One of the unexpected side effects of becoming a housedad is that it has turned me into a nag. Now this was a trait that was usually owned by my then Stay-At-Home-Wife. But, no, I have sought, owned and conquered this characteristic now and carry it off with some aplomb. Anyway, this acknowledgment put me in mind of the column my wife wrote for one of Britain’s biggest selling women’s weekly magazines before she and I swapped roles. And here it is…
This week: Like many women, I had to nag my man to get him to do anything.
A key scraped in the lock, the front door opened and a voice called out: ‘Hello, I’m home!’
I stood in the hall, hands on hips, took a deep breath and said: ‘What sort of time do you call this? You were supposed to be home an hour ago. Where’s the takeaway? And the loaf of bread? Have you forgotten? Again? Don’t leave your bag there. Take off those shoes. No! Not the socks! Put them in the washing basket for goodness sake. Honestly, this isn’t a hotel….’
The Partner Who Is Not My Husband rolled his eyes.
‘Hello dear,’ he said. ‘Nice to see you too!’
It was our standard greeting to each other. He’d get home late, having forgotten half the things I’d asked him to get, and would then shed his clothes and belongings all around the house I’d just spent several hours tidying.
My response was to nag.
I didn’t particularly enjoy it. I was sure The Partner didn’t particularly enjoy it either. But it was the only way to get him to be tidier, less forgetful and more thoughtful. It was the only way to get him to do what I wanted.
And it seems I am not the only woman who thinks so. The other day I read that women spend an average of 7,920 minutes a year nagging. That’s 132 hours or five and a half days.
The Partner muttered: ‘Five and a half days! Five and a half months, more like!’
The thing is, I have tried many alternatives. I’ve tried ignoring his shortcomings. I’ve tried retraining him. I’ve even tried retraining myself not to notice or care.
But in the end I always go back to what works.
And nagging works.
But then I read something in the newspaper that made me question the wisdom of what I was doing.

## [AIM OF THE TASK]
According to the column on nagging, how many minutes per year do women spend nagging on average? The listing that follows has no connection to the column on nagging.

## [INFORMATION SUPPLIED]
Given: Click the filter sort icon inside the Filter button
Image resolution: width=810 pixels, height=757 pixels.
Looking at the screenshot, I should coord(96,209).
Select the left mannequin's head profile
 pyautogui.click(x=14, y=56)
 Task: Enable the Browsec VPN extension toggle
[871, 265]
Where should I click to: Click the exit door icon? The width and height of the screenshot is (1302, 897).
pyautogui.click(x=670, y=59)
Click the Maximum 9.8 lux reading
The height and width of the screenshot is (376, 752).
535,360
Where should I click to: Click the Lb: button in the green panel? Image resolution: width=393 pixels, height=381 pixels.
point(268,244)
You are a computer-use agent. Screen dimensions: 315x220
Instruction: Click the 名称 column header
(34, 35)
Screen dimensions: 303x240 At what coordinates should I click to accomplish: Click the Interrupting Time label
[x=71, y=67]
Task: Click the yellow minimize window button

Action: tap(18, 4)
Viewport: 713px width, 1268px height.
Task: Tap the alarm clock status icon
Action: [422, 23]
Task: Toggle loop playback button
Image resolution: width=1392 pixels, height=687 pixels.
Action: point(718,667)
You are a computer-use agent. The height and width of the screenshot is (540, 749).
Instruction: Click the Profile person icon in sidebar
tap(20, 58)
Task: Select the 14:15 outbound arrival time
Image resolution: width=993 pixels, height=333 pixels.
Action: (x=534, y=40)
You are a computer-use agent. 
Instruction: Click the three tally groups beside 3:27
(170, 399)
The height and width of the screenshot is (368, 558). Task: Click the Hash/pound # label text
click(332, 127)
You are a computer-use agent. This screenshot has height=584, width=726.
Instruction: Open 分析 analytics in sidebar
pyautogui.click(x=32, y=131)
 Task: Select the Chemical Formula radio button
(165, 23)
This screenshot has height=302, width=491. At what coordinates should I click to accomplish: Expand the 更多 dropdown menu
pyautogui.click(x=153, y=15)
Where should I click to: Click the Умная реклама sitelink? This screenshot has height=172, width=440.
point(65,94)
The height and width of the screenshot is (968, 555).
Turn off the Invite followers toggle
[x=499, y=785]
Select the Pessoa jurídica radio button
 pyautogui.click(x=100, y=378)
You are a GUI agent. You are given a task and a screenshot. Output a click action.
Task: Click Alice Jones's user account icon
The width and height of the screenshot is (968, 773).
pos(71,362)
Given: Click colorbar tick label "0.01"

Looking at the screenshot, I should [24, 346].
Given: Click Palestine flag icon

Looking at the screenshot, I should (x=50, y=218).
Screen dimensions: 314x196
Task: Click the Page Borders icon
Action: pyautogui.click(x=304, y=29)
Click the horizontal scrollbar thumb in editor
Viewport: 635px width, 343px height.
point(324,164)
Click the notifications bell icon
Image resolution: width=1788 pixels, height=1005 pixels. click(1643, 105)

## [RESPONSE BELOW]
An average of 7,920 minutes a year.